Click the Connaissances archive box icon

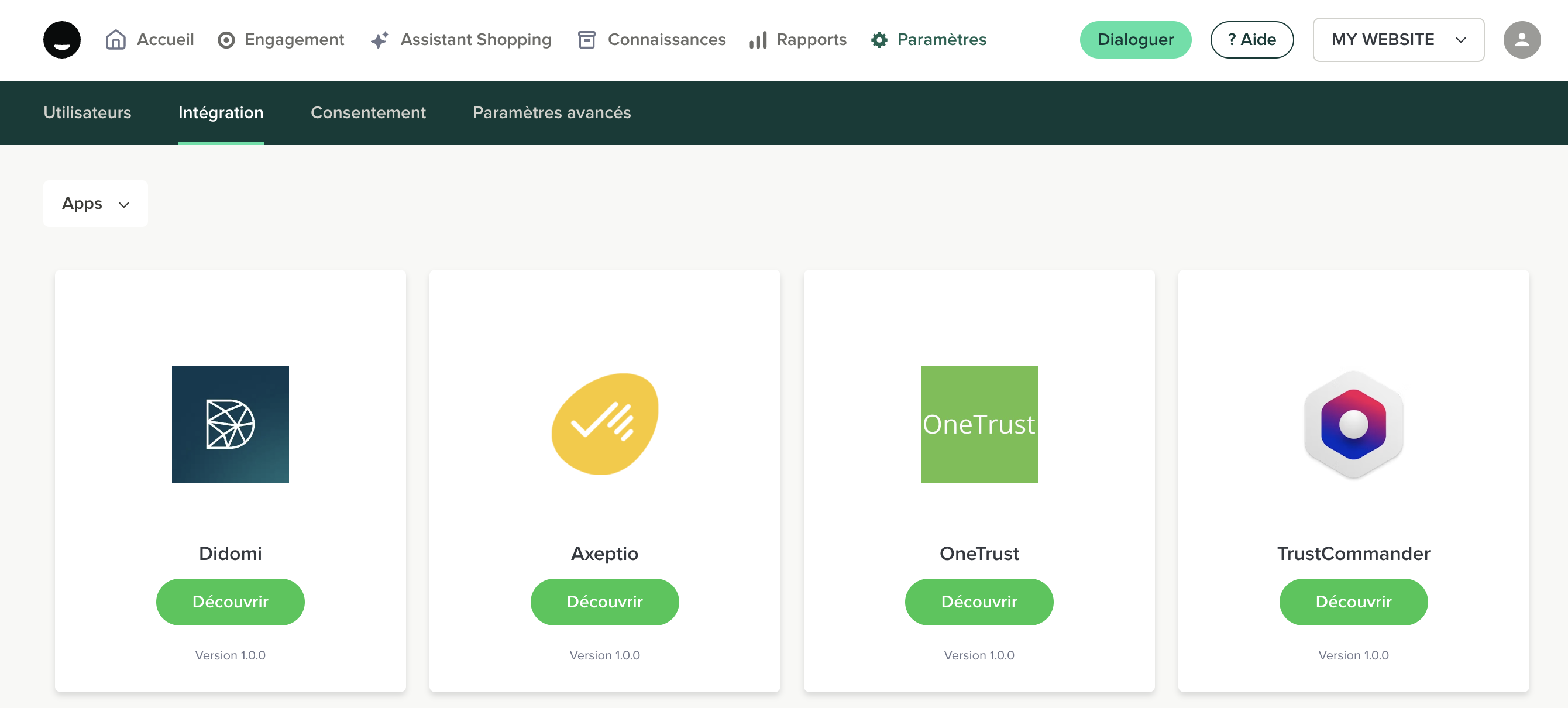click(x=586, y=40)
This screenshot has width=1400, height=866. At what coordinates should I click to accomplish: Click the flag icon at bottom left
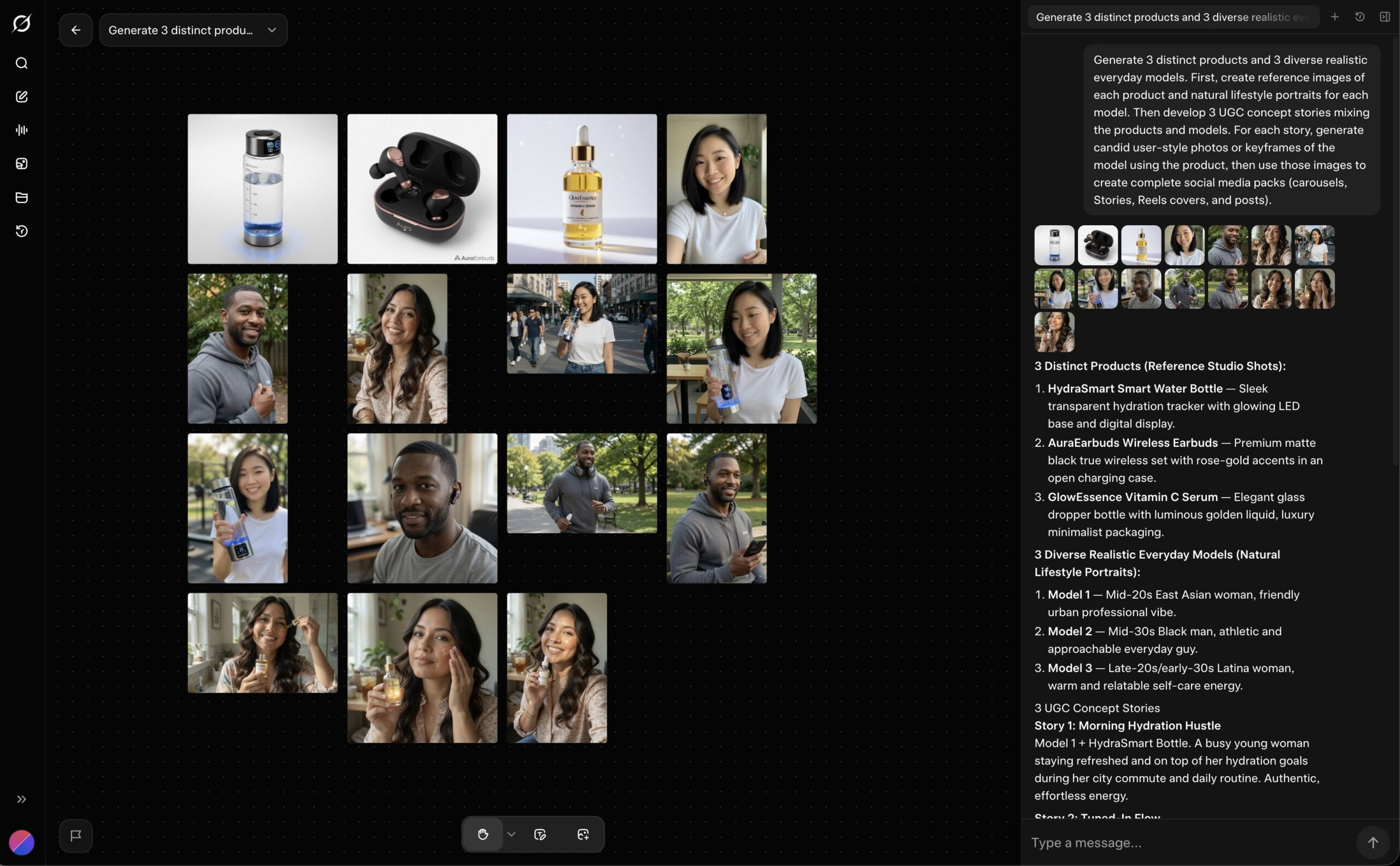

...

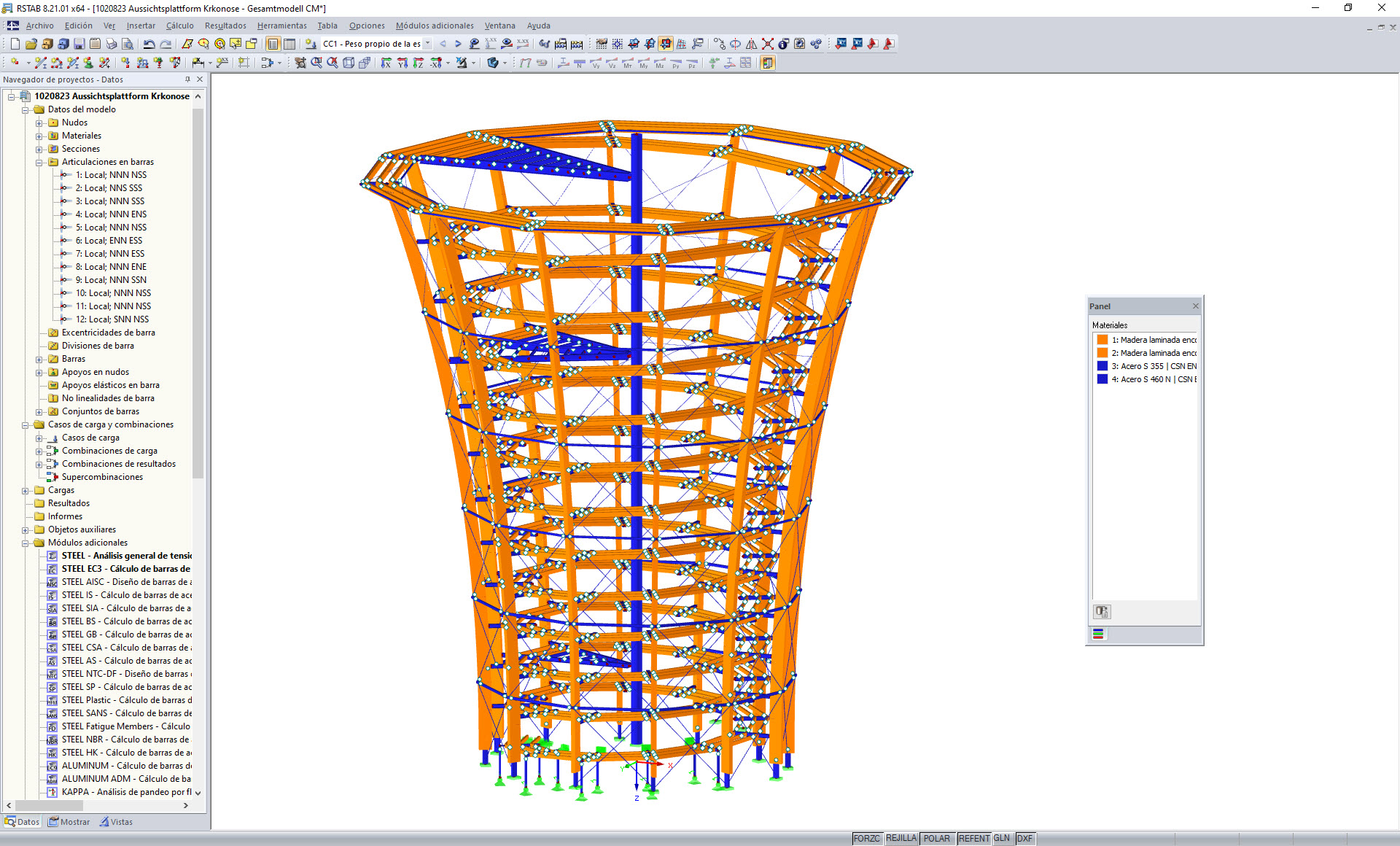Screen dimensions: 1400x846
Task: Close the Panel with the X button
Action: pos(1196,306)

▶ [Exercise requirements] Could the stretch from the line with "Click the Connaissances archive box icon" through the line with "This screenshot has" in the listing above be restated word for word, minus the pictures?

▶ [Answer]
Click the Connaissances archive box icon

click(x=586, y=40)
This screenshot has width=1400, height=866. At what coordinates should I click to accomplish: Click the flag icon at bottom left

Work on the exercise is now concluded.